Lehman Brothers share sells for $33,000 at antiques auction

GlobalPost

Three years ago, investors couldn't get rid of Lehman Brothers stock fast enough. Now, it's officially a collector's item.

Share number 0001 in the doomed firm sold for €24,000 ($33,000) at an antiques auction in Würzberg, Germany, on Saturday, Agence France Presse reported.

Not a bad profit: the certificate was originally for a 50-cent stake.

It was issued in 1994 to then chief executive Richard Fuld, as a souvenir of the firm's initial public offering that year.

It hung in Fuld's office for years before being sold in a mixed lot of financial papers earlier this year, and eventually ending up with the HWPH Historisches Wertpapierhaus auctioneers, which specializes in historic investment memorabilia.

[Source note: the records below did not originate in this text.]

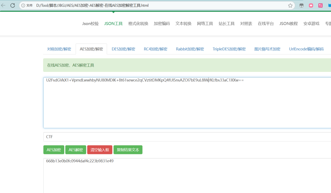Open the JSON工具 navigation menu
The width and height of the screenshot is (331, 193).
pos(113,24)
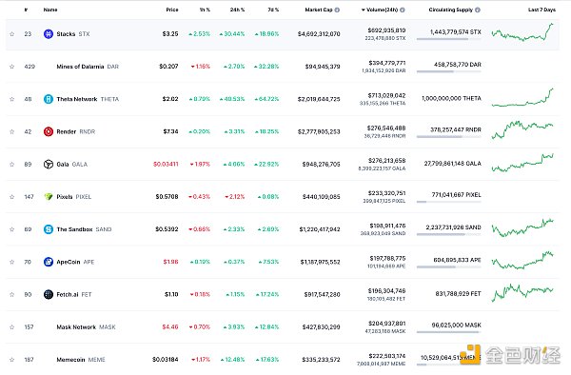The width and height of the screenshot is (571, 375).
Task: Open Circulating Supply info icon
Action: point(478,10)
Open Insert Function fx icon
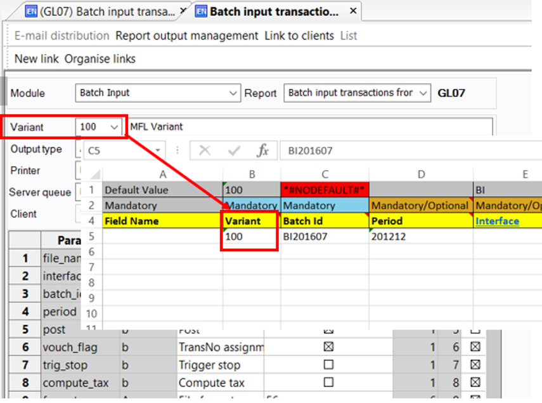The height and width of the screenshot is (403, 542). tap(262, 150)
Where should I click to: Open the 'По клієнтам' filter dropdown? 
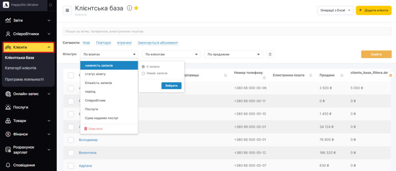[171, 54]
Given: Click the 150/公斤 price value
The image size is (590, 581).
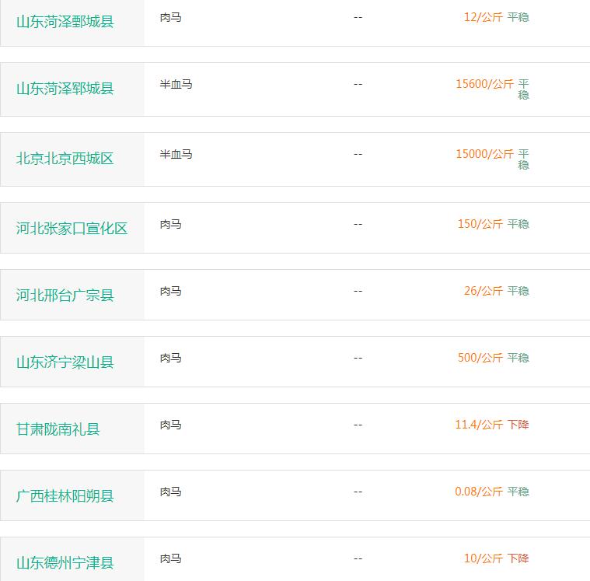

They had asked for a minimum price of €5,000 but the bidding started at €10,500, according to The Local.

"What happened here was just crazy," said auction house chairman Matthias Schmitt.

The successful bidder, one of 10 interested parties, wishes to remain anonymous, he said.

Appropriately enough, the original Lehman brothers – Henry, Emanuel and Mayer – were born near the auction house in Würzberg. They left for the US between 1844 and 1850, where they founded their firm in Montgomery, Alabama.

Lehman Brothers eventually filed for Chapter 11 bankruptcy in 2008, in the biggest banking collapse in US history.